Exercise instructions: Consider the listing below. Extract exactly the lines from the line containing "Click the Camera 3 caption" to the line containing "The height and width of the screenshot is (868, 1390).", both included.

********

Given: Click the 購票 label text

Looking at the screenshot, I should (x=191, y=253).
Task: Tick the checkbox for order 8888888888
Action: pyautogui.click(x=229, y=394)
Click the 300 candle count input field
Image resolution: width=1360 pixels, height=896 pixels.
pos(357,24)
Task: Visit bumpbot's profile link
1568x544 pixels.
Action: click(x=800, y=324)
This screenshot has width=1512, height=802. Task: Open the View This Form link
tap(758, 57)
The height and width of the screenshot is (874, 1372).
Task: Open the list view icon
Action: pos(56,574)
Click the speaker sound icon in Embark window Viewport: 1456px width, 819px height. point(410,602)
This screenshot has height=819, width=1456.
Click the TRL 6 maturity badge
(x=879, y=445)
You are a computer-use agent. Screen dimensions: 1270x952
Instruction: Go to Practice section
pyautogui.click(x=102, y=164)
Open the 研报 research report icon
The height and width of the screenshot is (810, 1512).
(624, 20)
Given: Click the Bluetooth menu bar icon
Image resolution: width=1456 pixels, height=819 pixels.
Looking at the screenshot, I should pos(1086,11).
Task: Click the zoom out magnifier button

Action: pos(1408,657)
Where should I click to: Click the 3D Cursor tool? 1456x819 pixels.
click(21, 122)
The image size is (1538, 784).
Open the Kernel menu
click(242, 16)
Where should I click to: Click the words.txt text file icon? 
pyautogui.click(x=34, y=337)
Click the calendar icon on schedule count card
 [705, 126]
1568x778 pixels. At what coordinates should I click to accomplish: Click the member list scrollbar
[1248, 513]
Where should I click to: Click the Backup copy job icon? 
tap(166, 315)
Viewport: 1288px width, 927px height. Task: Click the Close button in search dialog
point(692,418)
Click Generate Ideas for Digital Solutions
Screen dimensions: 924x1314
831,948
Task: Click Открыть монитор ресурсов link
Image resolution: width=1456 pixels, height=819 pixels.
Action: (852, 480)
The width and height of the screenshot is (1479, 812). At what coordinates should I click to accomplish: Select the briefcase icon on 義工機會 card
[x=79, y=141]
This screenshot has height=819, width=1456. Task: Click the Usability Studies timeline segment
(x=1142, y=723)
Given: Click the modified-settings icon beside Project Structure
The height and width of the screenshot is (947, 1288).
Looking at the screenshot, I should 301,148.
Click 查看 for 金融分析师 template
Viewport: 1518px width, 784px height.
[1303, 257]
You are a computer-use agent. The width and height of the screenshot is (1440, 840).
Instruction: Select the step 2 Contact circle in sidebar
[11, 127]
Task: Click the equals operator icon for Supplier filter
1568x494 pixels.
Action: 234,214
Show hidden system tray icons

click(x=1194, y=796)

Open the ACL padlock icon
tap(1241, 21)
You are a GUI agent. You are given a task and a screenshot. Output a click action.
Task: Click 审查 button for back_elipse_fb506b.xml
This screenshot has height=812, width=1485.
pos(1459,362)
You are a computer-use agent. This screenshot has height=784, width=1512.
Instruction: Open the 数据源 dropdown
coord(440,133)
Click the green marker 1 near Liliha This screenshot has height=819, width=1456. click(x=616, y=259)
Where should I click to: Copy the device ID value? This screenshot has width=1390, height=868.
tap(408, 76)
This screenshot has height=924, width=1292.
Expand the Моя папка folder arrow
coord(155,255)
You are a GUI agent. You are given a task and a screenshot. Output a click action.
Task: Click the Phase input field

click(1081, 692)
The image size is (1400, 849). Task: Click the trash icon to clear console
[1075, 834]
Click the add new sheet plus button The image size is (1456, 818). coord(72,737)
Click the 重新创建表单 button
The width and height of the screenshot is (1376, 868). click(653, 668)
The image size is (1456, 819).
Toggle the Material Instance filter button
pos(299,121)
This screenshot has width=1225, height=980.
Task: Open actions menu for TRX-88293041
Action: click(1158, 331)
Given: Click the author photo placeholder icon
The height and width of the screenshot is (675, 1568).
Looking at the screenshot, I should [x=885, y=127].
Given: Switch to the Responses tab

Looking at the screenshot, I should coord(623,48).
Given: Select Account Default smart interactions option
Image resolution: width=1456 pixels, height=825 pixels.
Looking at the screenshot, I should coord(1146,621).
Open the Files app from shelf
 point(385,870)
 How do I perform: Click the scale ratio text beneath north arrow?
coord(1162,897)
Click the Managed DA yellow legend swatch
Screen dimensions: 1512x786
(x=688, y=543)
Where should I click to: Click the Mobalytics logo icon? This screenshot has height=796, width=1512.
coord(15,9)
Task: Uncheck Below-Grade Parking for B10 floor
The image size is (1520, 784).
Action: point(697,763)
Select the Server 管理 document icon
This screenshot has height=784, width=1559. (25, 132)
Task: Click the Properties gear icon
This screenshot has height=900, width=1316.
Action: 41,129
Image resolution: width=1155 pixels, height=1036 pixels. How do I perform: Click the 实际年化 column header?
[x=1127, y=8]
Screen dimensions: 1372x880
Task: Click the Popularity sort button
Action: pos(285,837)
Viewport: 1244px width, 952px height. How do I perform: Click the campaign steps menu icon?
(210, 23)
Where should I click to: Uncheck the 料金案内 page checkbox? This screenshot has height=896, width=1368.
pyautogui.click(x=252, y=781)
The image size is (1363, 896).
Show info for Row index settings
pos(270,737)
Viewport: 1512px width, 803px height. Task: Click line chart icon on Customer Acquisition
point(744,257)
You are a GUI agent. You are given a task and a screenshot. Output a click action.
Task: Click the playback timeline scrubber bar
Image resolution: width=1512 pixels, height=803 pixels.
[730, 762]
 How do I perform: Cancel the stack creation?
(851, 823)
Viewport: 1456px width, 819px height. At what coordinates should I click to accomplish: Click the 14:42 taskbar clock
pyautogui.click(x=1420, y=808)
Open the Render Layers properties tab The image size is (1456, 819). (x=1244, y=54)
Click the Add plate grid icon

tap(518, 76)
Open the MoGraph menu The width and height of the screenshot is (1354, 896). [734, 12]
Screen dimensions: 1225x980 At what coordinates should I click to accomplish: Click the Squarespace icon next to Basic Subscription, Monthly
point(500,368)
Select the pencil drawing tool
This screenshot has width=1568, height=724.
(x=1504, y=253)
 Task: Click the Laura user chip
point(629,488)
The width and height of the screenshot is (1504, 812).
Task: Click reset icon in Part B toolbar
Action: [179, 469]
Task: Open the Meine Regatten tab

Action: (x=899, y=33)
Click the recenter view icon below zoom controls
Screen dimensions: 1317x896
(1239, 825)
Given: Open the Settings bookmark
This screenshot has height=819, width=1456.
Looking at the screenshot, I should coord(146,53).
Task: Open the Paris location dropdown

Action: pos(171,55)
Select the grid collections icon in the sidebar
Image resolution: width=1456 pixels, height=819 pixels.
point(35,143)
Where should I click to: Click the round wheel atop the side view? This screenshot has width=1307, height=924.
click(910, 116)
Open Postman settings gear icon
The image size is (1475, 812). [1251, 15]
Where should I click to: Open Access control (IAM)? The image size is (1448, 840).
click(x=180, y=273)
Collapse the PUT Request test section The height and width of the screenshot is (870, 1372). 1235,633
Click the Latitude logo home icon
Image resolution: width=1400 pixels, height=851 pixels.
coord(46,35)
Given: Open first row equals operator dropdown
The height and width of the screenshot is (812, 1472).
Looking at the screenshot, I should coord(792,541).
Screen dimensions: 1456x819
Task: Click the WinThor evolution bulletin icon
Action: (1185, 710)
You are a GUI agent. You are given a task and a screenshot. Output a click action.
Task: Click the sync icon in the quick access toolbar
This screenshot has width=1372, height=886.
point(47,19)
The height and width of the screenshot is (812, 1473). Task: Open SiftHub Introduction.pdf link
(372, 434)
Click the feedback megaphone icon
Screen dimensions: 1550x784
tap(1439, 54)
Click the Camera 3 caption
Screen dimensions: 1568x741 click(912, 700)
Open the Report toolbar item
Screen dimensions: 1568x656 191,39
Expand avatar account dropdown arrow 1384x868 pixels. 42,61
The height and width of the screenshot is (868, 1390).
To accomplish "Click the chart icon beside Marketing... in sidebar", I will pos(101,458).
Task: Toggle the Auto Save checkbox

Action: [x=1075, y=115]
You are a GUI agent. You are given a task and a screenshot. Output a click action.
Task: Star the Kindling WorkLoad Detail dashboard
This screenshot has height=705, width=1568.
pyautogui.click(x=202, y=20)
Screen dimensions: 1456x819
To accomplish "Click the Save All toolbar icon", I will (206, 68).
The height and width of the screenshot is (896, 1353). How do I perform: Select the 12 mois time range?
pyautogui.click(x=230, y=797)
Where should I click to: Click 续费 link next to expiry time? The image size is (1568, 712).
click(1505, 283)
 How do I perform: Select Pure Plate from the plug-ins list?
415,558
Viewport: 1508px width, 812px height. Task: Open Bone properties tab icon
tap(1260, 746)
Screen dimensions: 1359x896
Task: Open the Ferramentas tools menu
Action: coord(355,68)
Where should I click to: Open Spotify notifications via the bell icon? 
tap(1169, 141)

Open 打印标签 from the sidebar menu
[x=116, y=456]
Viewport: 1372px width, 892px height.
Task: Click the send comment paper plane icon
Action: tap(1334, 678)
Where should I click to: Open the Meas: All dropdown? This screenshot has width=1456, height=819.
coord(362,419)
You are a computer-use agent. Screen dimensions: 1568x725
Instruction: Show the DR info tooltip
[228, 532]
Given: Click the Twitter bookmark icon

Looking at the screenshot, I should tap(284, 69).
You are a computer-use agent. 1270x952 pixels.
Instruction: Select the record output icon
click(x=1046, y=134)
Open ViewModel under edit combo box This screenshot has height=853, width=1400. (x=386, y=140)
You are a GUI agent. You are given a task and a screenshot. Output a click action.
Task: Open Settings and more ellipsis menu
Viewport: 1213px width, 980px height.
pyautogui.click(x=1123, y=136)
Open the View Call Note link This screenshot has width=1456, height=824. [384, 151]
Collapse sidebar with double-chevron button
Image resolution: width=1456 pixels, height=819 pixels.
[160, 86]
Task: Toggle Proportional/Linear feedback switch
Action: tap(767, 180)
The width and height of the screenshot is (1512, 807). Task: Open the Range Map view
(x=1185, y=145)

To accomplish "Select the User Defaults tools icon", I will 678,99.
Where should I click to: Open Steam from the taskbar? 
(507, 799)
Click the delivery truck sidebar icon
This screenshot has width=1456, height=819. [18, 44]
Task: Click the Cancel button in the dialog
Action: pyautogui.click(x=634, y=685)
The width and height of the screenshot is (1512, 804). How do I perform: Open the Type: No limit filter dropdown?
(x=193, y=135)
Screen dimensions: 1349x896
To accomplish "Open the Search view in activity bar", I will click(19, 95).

********

Answer to this problem:
Click the Camera 3 caption
Screen dimensions: 1568x741 click(912, 700)
Open the Report toolbar item
Screen dimensions: 1568x656 191,39
Expand avatar account dropdown arrow 1384x868 pixels. 42,61
The height and width of the screenshot is (868, 1390).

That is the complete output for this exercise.